|LREC 2000 2nd International Conference on Language Resources & Evaluation
Previous Paper Next Paper
|Extraction of Unknown Words Using the Probability of Accepting the Kanji Character Sequence as One Word
|Shinnou Hiroyuki (Ibaraki University Dept. of Systems Engineering, 4-12-1 Nakanarusawa, Hitachi, Ibaeaki, 216-8511, Japan, firstname.lastname@example.org)
Ikeya Masanori (Ibaraki University Dept. of Systems Engineering, 4-12-1 Nakanarusawa, Hitachi, Ibaeaki, 216-8511, Japan, email@example.com)

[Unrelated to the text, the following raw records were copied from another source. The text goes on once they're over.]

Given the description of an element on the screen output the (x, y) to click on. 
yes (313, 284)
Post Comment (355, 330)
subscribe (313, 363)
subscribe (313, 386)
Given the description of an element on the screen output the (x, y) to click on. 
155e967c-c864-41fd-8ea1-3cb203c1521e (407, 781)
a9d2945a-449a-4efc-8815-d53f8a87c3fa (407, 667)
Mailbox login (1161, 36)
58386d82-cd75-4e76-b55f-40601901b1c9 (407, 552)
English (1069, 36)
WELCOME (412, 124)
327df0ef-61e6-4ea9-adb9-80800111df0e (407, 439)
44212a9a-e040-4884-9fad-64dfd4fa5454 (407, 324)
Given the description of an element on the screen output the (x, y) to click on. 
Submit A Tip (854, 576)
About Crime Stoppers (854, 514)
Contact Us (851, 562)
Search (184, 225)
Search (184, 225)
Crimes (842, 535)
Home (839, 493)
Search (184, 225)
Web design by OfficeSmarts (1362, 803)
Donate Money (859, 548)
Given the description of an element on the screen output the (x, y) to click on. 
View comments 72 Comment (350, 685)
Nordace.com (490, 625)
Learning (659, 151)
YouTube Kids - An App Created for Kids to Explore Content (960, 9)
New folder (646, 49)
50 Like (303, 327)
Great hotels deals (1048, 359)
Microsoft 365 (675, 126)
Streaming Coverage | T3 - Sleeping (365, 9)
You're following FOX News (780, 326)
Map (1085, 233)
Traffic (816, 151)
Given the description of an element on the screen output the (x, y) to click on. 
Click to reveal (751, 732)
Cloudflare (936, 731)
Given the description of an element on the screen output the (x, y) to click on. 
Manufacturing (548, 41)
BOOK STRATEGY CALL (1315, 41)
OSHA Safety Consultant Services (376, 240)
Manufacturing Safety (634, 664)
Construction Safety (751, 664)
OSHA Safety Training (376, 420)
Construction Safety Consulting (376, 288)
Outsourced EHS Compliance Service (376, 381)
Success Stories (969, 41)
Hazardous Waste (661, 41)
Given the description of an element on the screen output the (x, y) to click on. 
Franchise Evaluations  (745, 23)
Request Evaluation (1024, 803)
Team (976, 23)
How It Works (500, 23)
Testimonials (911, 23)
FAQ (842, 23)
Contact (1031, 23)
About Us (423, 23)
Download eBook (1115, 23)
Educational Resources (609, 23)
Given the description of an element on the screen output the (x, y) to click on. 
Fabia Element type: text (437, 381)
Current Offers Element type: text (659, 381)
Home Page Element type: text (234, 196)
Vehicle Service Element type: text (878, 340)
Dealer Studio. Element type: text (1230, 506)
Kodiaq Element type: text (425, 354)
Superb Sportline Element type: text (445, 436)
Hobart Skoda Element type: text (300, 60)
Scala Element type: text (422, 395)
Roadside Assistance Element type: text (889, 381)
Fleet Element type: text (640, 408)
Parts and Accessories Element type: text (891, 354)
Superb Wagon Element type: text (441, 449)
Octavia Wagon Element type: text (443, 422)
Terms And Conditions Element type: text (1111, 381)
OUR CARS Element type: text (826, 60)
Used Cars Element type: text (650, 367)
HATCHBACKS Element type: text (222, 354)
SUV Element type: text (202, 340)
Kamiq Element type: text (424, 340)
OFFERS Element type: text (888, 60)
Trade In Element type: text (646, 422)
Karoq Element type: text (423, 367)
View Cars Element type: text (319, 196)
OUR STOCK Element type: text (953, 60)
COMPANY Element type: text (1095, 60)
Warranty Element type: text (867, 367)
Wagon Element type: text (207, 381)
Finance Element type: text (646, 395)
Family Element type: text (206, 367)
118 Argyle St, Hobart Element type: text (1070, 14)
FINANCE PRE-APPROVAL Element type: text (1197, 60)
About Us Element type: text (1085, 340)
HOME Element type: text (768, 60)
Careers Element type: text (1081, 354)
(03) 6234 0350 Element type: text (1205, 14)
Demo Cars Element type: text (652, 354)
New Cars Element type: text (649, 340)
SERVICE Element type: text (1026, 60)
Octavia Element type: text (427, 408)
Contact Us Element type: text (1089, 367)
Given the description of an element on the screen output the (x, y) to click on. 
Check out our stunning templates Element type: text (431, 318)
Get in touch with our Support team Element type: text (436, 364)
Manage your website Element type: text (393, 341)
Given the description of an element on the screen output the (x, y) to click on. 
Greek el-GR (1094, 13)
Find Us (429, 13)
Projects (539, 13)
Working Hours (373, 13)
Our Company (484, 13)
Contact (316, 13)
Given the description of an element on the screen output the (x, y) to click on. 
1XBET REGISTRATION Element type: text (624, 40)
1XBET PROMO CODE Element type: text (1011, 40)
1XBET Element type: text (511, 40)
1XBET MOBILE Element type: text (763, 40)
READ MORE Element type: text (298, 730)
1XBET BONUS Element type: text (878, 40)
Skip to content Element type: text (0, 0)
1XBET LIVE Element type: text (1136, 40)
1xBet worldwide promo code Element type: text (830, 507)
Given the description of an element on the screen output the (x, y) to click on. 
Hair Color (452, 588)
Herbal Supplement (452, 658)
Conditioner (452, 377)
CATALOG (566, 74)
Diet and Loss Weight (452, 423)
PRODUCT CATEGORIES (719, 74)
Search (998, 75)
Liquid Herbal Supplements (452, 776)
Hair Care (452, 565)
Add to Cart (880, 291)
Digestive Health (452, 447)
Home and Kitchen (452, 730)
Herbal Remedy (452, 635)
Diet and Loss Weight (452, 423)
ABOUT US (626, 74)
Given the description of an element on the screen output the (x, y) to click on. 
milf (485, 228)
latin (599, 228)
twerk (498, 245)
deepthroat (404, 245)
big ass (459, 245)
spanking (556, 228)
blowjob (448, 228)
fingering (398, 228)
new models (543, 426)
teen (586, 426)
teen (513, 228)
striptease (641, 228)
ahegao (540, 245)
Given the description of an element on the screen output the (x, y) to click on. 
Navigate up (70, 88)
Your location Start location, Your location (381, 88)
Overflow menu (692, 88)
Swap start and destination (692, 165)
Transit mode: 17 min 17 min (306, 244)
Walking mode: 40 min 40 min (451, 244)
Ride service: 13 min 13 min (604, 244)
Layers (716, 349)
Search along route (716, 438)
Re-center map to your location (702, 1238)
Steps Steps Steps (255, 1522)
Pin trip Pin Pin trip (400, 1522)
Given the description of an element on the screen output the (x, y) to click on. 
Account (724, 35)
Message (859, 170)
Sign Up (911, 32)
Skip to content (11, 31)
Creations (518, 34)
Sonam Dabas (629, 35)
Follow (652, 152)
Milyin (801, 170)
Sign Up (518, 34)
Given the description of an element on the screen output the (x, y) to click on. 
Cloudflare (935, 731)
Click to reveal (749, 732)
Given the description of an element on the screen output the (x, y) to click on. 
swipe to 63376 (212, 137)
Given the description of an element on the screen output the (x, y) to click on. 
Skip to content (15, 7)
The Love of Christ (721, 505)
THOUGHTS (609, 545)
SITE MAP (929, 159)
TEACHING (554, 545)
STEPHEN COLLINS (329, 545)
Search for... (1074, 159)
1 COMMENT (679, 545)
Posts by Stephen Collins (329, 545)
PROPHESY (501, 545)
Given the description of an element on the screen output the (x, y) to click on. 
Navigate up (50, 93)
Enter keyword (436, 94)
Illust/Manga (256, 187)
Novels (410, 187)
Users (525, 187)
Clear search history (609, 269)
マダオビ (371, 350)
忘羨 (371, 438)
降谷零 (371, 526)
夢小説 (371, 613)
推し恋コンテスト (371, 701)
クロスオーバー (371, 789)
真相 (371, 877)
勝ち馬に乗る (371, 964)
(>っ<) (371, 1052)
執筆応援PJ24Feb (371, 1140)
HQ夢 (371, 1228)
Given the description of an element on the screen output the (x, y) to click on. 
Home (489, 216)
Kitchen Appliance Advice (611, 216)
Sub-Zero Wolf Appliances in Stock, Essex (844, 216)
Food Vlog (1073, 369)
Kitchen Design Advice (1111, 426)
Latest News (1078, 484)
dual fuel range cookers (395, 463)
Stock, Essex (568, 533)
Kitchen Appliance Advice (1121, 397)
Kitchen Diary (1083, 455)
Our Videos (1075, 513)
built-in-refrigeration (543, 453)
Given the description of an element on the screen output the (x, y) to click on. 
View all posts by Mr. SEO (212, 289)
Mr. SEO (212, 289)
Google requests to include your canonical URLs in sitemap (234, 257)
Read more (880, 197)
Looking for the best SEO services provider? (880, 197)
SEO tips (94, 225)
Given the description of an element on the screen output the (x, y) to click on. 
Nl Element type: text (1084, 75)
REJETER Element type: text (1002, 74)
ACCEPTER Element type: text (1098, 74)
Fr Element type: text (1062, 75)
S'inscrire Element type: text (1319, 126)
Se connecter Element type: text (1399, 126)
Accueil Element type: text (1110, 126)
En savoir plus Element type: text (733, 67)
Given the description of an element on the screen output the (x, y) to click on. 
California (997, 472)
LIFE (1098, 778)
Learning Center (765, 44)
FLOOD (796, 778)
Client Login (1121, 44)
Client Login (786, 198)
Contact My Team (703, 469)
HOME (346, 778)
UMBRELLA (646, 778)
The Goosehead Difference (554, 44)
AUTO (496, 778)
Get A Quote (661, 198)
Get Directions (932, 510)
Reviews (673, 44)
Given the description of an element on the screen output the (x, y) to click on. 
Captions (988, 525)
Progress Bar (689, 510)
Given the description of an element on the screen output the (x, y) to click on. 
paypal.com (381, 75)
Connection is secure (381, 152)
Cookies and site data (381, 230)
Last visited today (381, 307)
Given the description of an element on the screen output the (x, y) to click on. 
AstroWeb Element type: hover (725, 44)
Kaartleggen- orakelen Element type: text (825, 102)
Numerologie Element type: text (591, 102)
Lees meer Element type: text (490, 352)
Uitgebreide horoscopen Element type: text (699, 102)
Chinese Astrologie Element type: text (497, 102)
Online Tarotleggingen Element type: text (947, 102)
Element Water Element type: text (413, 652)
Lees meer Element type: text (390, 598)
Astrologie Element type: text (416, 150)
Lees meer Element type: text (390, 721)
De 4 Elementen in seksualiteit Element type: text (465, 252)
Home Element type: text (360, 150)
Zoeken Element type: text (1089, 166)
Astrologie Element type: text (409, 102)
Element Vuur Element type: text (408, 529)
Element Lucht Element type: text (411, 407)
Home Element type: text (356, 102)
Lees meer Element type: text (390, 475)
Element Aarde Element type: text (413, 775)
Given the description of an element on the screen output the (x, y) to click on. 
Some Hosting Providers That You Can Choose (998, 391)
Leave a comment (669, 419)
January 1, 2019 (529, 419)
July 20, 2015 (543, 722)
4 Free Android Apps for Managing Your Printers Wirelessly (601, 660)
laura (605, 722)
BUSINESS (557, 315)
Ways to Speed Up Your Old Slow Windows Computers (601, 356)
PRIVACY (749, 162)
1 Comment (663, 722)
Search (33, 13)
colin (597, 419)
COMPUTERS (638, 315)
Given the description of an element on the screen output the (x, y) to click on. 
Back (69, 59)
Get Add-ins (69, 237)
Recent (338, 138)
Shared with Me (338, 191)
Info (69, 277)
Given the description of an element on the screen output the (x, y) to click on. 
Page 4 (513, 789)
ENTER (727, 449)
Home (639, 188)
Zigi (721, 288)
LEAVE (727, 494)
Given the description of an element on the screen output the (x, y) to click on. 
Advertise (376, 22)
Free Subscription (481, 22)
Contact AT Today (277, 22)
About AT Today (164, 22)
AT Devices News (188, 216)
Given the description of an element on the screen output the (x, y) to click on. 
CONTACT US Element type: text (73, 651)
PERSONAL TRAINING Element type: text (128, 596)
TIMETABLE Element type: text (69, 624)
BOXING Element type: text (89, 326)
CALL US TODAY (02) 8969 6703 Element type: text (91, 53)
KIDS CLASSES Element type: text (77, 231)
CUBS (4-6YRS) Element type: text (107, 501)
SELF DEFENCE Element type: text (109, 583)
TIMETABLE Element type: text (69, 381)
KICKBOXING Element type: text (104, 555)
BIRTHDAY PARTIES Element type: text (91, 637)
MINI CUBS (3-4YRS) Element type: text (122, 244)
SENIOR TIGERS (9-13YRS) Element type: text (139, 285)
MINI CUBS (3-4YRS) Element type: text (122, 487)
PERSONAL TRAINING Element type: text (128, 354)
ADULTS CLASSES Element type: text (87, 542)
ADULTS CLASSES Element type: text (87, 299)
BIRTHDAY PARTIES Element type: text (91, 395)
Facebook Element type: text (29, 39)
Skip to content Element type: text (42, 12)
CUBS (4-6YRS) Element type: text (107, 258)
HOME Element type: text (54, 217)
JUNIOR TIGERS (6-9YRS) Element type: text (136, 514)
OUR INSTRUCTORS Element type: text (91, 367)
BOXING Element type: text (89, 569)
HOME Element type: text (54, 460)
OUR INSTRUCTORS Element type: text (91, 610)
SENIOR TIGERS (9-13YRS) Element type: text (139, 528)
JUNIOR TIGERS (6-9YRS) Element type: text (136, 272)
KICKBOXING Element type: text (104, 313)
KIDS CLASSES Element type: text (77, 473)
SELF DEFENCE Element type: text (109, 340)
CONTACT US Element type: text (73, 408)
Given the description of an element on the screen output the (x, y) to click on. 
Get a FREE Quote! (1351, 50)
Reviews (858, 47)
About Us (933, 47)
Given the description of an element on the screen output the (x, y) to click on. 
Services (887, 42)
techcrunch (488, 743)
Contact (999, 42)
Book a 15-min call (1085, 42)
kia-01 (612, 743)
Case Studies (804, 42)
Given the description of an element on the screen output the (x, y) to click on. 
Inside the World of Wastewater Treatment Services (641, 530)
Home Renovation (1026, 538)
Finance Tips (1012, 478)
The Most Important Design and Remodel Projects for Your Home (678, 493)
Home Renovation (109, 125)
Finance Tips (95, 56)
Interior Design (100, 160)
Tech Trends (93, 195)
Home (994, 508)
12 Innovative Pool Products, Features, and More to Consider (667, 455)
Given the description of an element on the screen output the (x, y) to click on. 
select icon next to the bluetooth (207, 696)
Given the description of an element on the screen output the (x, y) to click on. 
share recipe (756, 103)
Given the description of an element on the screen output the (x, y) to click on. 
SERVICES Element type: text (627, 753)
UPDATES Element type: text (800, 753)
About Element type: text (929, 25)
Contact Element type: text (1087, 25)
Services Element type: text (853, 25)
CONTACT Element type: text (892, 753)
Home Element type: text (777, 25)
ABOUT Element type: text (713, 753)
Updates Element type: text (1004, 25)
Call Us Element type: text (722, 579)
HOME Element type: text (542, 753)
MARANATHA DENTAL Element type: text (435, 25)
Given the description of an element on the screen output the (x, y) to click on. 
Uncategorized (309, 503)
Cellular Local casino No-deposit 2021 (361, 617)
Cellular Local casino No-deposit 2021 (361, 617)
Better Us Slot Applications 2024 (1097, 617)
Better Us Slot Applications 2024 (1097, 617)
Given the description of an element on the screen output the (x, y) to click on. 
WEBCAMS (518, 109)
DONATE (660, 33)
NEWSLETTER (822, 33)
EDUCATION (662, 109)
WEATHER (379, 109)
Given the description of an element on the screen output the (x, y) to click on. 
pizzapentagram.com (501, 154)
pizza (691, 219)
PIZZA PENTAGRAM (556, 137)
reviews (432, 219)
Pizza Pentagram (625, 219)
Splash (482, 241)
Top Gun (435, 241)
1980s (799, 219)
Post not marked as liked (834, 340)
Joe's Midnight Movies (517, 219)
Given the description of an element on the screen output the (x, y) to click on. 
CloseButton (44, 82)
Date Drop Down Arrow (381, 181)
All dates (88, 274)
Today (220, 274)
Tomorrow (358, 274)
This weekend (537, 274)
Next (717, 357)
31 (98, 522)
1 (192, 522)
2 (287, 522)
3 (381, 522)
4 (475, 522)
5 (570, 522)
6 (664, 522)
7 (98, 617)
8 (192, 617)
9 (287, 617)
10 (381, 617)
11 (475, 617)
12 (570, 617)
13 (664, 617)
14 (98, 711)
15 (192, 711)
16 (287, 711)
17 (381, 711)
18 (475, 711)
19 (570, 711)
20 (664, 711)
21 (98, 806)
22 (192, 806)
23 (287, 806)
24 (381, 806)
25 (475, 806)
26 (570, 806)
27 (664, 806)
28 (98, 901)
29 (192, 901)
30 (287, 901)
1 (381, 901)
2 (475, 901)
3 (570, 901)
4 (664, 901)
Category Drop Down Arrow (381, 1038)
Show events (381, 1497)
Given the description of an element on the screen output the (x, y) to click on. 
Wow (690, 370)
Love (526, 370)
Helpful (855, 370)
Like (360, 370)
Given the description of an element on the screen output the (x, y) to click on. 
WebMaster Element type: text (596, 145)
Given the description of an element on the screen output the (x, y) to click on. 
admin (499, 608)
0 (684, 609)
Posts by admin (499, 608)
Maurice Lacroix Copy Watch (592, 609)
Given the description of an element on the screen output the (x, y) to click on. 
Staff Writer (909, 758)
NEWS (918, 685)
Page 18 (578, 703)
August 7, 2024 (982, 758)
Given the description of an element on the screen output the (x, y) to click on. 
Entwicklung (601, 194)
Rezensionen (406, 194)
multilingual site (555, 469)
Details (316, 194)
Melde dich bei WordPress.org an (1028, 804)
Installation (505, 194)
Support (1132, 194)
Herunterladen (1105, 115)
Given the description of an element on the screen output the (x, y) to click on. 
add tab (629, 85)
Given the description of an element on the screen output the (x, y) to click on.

|Session WO9 - Applications in the Written Area
|In this paper, we propose a method to extract unknown words, which are composed of two or three kahji characters, from Japanase text. Generally the known word composed of kanji characters are segmented into other words by the morphological analysis. Moreover, the appearance probability of each segmented word is small. By these features, we can define the measure of accepting two or three kanji character sequence as an unknown word. On the other hand, we can find some segmentation patterns of unknown words. By applying our measure to kanji character sequences which have these patterns, we can extract unknown words. In the experiment, the F-measuer for extraction of known words composed of two and three kanji characters was about 0.7 and 0.4 respectively. Our method does not need to use the frequency of the word in the training corpus to judge whether its word is the unknown word or not. Therefore, our method has the advantage that low frequent unknown words are extracted.